Soundgarden is touring again, Kyuss Lives (literally), and I’ve heard rumors of a new Screaming Trees album, so I suppose it shouldn’t surprise me that Urge Overkill has returned with Rock & Roll Submarine, their first album in 16 years. This is rock n’ roll, after all, and anything is possible, especially when you’re dealing with legendary lounge lizards Nash Kato and Eddie “King” Roeser. I have to think the ironic duo’s leisure suits fit a bit more snug this time around, but the Windy City wish-masters, whose glitter-pop alt-rock lit up the early 90s like a strip bar sign, have dusted off the medallions and move comfortably enough around well-constructed hooks on songs like “Effigy,” “Thought Balloon,” and the title track to convince you that they’ve captured that cosmic clairvoyance once again.
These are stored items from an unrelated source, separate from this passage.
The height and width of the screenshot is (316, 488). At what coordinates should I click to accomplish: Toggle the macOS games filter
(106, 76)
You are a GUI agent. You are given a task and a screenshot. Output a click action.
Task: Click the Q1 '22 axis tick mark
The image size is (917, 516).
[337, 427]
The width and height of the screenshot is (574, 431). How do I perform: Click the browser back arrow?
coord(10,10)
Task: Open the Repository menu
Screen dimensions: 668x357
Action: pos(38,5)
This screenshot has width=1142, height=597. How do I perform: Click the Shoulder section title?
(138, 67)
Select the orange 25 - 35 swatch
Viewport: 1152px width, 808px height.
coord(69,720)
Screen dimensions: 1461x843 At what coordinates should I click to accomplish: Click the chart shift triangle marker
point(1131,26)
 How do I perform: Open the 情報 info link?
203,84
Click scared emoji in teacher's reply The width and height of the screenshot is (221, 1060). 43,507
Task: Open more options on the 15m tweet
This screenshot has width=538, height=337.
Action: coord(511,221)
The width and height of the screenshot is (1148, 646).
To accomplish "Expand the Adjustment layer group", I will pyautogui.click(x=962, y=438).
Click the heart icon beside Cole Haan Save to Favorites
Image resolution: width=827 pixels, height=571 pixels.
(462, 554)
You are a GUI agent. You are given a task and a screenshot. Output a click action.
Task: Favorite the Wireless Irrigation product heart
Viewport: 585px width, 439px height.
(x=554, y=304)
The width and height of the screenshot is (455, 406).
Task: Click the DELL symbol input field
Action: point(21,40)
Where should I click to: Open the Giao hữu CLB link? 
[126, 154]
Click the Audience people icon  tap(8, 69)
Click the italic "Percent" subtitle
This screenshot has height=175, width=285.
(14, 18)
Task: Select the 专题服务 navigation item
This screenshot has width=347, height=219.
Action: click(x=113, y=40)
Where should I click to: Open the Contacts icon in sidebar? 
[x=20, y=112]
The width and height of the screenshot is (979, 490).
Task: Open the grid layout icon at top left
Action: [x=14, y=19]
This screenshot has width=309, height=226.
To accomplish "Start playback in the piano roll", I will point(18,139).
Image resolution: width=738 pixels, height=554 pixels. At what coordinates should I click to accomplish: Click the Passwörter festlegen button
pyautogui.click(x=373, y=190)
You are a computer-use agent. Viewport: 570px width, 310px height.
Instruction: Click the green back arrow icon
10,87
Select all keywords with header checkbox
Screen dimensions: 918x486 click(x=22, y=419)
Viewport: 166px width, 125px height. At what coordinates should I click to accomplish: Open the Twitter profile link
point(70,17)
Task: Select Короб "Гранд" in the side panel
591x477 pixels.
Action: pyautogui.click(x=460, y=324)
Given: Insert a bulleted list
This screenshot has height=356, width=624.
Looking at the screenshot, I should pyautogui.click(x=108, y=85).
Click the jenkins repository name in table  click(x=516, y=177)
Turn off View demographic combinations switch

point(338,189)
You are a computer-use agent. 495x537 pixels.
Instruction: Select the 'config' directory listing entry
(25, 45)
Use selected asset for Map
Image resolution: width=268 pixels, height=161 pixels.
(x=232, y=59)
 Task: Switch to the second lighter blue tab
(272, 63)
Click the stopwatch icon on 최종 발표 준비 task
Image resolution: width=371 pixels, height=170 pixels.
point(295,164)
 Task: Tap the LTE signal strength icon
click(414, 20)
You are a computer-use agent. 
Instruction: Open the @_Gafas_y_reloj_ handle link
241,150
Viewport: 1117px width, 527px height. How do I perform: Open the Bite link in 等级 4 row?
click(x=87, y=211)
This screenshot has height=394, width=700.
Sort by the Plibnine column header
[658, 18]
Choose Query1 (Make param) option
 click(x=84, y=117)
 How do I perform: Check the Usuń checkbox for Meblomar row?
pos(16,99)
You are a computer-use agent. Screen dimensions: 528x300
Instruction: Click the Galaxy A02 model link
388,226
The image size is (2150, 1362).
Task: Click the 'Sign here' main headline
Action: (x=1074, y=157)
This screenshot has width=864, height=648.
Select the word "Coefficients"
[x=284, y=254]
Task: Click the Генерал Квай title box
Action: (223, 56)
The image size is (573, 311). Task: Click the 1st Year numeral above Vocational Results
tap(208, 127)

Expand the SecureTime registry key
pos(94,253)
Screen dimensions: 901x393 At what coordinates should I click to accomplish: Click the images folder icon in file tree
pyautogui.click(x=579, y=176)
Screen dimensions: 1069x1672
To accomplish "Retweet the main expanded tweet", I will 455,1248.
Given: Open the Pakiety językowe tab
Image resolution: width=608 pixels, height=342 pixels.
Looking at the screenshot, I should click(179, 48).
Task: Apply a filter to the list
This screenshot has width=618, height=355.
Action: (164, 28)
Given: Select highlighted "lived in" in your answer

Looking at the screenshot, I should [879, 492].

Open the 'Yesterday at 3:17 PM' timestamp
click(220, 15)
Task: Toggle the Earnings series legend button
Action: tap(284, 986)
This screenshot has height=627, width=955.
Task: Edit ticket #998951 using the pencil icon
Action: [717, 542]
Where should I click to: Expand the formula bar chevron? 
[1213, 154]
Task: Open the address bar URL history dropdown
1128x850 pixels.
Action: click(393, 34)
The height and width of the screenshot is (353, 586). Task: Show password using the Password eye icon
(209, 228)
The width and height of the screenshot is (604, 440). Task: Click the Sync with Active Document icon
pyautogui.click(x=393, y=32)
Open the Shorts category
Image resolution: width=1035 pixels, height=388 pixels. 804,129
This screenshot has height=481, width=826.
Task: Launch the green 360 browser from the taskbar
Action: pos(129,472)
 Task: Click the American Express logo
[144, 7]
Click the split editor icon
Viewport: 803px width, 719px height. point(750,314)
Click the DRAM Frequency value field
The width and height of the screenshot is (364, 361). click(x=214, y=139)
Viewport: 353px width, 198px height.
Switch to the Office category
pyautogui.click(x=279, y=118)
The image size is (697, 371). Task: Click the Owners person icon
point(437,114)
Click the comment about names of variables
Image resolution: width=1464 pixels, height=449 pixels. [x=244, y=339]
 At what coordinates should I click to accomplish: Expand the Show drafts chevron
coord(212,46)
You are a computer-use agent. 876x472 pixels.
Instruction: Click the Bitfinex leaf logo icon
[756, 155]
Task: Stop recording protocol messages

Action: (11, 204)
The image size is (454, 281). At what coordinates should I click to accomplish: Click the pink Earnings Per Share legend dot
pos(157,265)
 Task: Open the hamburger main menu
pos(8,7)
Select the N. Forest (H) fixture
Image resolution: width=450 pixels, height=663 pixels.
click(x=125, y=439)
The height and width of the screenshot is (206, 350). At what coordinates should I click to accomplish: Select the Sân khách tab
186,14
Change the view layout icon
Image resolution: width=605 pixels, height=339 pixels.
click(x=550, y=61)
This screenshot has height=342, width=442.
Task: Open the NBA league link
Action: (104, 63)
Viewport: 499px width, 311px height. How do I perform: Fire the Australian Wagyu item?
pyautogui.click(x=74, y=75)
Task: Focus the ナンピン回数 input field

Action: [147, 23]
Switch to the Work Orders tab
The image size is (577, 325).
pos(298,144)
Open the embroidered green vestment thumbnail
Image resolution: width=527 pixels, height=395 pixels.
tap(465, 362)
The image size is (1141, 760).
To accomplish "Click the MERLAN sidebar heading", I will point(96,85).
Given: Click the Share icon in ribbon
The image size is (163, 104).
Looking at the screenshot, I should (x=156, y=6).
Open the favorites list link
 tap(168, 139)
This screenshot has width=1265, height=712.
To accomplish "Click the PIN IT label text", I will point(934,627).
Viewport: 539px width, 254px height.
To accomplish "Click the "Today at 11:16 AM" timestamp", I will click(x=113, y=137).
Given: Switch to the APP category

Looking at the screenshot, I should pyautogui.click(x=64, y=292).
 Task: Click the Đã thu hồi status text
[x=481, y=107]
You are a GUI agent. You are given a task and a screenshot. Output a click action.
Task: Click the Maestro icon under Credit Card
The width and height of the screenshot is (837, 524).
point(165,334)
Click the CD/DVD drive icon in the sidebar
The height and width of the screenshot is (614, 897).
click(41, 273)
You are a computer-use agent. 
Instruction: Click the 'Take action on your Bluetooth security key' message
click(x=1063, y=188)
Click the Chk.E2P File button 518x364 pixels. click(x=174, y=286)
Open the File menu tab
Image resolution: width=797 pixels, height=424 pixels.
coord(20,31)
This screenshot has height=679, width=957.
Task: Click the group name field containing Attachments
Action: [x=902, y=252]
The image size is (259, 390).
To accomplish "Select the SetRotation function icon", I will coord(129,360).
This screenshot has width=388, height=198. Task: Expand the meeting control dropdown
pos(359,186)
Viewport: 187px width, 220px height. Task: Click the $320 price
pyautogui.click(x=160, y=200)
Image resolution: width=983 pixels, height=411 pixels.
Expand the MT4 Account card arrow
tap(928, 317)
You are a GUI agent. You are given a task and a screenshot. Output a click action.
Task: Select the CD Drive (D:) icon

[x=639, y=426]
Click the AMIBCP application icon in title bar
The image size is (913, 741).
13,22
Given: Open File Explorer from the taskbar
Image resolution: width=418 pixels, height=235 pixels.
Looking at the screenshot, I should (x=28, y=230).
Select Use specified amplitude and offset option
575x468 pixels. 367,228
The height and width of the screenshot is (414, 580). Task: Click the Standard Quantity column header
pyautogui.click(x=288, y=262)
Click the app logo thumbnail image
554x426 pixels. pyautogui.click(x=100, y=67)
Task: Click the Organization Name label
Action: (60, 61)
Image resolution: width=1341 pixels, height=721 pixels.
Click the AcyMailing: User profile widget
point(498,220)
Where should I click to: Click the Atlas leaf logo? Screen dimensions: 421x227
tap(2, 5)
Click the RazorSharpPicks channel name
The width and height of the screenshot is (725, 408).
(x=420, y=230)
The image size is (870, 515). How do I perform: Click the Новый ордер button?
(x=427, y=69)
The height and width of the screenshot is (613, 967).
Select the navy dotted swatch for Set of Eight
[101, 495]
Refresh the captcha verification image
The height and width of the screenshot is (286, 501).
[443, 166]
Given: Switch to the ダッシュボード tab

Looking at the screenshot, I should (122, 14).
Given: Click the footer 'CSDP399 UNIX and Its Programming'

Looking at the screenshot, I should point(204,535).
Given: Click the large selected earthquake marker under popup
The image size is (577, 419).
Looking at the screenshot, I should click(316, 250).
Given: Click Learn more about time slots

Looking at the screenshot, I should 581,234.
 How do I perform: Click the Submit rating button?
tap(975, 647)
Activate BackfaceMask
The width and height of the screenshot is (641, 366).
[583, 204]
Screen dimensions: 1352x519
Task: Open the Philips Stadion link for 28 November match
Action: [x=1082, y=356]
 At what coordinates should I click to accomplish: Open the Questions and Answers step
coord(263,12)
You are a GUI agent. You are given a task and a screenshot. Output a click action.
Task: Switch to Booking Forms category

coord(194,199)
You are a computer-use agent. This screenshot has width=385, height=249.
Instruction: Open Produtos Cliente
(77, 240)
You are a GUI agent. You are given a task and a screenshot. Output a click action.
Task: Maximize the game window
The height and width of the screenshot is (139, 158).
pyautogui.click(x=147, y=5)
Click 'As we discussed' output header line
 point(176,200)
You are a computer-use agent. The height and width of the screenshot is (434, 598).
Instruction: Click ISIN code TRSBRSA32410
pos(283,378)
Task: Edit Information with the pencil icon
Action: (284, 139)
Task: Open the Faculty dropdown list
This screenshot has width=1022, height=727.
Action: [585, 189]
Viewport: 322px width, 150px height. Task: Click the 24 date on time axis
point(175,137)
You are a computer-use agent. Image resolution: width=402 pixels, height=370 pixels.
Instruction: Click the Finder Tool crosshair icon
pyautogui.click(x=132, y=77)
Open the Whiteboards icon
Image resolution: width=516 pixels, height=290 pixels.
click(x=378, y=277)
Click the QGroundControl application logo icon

But, unfortunately, there are some things time does change, and while Rock & Roll Submarine is pleasantly passable for a comeback album, it lacks a certain amount of chutzpah, really, which means it won’t knock you out like a lethal cocktail of supersonic cool and saturated bliss, which is something Urge Overkill used to do with incredible ease.

Listen to “Effigy” from Rock & Roll Submarine!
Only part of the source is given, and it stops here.